AIM OF THE EXERCISE ▸ Exactly as they stand, set down the following records once more.
=====
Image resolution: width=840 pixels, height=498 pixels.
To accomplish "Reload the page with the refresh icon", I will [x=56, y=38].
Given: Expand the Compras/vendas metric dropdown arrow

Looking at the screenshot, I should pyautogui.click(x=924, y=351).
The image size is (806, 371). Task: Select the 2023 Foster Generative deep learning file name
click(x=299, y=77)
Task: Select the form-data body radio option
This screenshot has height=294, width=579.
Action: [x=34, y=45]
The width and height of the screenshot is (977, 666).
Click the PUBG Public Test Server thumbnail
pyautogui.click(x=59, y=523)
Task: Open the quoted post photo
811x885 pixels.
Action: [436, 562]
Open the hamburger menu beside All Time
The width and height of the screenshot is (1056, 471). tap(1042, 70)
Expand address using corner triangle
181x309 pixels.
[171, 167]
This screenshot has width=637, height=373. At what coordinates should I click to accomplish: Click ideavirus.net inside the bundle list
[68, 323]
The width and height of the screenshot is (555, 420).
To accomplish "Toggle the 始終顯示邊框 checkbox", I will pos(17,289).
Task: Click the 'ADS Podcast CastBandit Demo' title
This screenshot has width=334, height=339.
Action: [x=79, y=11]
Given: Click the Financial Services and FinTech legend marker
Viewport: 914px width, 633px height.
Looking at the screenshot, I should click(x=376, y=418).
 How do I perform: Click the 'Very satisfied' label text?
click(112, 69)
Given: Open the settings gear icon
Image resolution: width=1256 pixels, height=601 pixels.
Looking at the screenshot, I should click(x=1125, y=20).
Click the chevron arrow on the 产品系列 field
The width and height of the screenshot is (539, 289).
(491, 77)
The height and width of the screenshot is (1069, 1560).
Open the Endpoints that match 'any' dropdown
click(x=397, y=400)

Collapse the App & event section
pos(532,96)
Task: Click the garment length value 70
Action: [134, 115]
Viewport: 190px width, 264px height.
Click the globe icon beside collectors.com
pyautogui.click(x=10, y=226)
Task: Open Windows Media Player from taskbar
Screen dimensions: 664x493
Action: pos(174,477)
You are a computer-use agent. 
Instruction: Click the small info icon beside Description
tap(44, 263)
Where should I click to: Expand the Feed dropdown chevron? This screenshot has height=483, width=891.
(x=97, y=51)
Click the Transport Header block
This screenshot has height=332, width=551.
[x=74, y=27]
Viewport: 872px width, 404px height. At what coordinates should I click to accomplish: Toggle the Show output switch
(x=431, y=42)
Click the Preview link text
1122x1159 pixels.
=====
OUTPUT OF THE EXERCISE ▸
Image resolution: width=840 pixels, height=498 pixels.
To accomplish "Reload the page with the refresh icon", I will [x=56, y=38].
Given: Expand the Compras/vendas metric dropdown arrow

Looking at the screenshot, I should pyautogui.click(x=924, y=351).
The image size is (806, 371). Task: Select the 2023 Foster Generative deep learning file name
click(x=299, y=77)
Task: Select the form-data body radio option
This screenshot has height=294, width=579.
Action: [x=34, y=45]
The width and height of the screenshot is (977, 666).
Click the PUBG Public Test Server thumbnail
pyautogui.click(x=59, y=523)
Task: Open the quoted post photo
811x885 pixels.
Action: [436, 562]
Open the hamburger menu beside All Time
The width and height of the screenshot is (1056, 471). tap(1042, 70)
Expand address using corner triangle
181x309 pixels.
[171, 167]
This screenshot has width=637, height=373. At what coordinates should I click to accomplish: Click ideavirus.net inside the bundle list
[68, 323]
The width and height of the screenshot is (555, 420).
To accomplish "Toggle the 始終顯示邊框 checkbox", I will pos(17,289).
Task: Click the 'ADS Podcast CastBandit Demo' title
This screenshot has width=334, height=339.
Action: [x=79, y=11]
Given: Click the Financial Services and FinTech legend marker
Viewport: 914px width, 633px height.
Looking at the screenshot, I should click(x=376, y=418).
 How do I perform: Click the 'Very satisfied' label text?
click(112, 69)
Given: Open the settings gear icon
Image resolution: width=1256 pixels, height=601 pixels.
Looking at the screenshot, I should click(x=1125, y=20).
Click the chevron arrow on the 产品系列 field
The width and height of the screenshot is (539, 289).
(491, 77)
The height and width of the screenshot is (1069, 1560).
Open the Endpoints that match 'any' dropdown
click(x=397, y=400)

Collapse the App & event section
pos(532,96)
Task: Click the garment length value 70
Action: [134, 115]
Viewport: 190px width, 264px height.
Click the globe icon beside collectors.com
pyautogui.click(x=10, y=226)
Task: Open Windows Media Player from taskbar
Screen dimensions: 664x493
Action: pos(174,477)
You are a computer-use agent. 
Instruction: Click the small info icon beside Description
tap(44, 263)
Where should I click to: Expand the Feed dropdown chevron? This screenshot has height=483, width=891.
(x=97, y=51)
Click the Transport Header block
This screenshot has height=332, width=551.
[x=74, y=27]
Viewport: 872px width, 404px height. At what coordinates should I click to accomplish: Toggle the Show output switch
(x=431, y=42)
Click the Preview link text
1122x1159 pixels.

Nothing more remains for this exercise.